Start of Block
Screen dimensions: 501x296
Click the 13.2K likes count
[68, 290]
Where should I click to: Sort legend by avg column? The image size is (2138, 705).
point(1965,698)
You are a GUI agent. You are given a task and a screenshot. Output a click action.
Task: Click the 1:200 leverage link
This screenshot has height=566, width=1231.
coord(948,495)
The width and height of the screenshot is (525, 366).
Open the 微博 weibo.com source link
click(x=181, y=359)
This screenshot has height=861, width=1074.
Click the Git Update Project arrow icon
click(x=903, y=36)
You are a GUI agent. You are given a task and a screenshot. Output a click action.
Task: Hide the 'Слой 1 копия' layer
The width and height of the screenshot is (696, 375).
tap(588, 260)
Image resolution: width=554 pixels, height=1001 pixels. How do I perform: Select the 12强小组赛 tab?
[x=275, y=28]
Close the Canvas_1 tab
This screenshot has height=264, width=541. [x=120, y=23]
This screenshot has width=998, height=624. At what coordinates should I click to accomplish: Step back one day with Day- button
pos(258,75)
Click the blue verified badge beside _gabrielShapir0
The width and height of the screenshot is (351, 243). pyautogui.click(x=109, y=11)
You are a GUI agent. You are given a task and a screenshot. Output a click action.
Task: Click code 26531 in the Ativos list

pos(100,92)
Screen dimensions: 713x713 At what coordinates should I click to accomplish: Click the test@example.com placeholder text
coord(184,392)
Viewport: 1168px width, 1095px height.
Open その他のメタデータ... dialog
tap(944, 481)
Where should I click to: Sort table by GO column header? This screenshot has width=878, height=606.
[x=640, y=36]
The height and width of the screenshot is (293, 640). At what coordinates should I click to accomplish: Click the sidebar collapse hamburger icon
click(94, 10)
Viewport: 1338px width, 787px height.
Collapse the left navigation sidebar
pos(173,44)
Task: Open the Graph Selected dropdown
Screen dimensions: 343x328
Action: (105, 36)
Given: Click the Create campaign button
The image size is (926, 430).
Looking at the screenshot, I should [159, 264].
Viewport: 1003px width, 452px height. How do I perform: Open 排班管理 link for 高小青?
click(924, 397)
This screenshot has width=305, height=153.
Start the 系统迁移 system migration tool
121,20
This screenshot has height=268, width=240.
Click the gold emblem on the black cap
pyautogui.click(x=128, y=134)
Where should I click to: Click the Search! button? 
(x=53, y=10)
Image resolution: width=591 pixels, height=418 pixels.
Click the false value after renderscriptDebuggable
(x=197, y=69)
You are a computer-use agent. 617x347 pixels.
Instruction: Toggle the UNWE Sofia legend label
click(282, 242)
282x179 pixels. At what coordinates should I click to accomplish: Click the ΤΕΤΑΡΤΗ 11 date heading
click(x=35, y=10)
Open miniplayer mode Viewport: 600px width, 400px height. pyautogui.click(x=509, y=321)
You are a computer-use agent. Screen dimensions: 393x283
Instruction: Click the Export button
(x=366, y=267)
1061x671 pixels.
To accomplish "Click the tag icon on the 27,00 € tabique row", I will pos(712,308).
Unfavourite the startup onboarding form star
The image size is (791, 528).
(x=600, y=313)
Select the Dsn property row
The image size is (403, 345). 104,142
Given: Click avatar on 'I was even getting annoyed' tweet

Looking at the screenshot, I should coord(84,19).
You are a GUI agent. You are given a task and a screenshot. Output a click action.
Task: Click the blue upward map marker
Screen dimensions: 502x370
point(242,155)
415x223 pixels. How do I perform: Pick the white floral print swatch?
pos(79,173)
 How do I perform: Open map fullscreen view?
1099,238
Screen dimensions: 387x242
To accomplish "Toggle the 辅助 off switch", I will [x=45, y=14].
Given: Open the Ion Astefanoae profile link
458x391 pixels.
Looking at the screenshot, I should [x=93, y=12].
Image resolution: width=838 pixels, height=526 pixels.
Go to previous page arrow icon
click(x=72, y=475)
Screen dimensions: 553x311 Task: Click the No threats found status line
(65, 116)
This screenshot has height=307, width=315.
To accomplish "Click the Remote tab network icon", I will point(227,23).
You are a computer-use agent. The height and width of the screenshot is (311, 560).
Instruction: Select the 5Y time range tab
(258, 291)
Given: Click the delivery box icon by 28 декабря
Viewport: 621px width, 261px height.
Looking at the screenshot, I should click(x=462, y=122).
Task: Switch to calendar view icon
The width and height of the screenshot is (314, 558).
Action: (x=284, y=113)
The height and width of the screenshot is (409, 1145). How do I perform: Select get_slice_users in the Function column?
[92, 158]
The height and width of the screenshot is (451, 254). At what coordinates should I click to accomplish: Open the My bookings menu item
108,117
End of Block
_What to work on_. Using the entries above, restate word for word every line from the one that contains "The width and height of the screenshot is (314, 558)." through the last.

_Result_.
The width and height of the screenshot is (314, 558).
Action: (x=284, y=113)
The height and width of the screenshot is (409, 1145). How do I perform: Select get_slice_users in the Function column?
[92, 158]
The height and width of the screenshot is (451, 254). At what coordinates should I click to accomplish: Open the My bookings menu item
108,117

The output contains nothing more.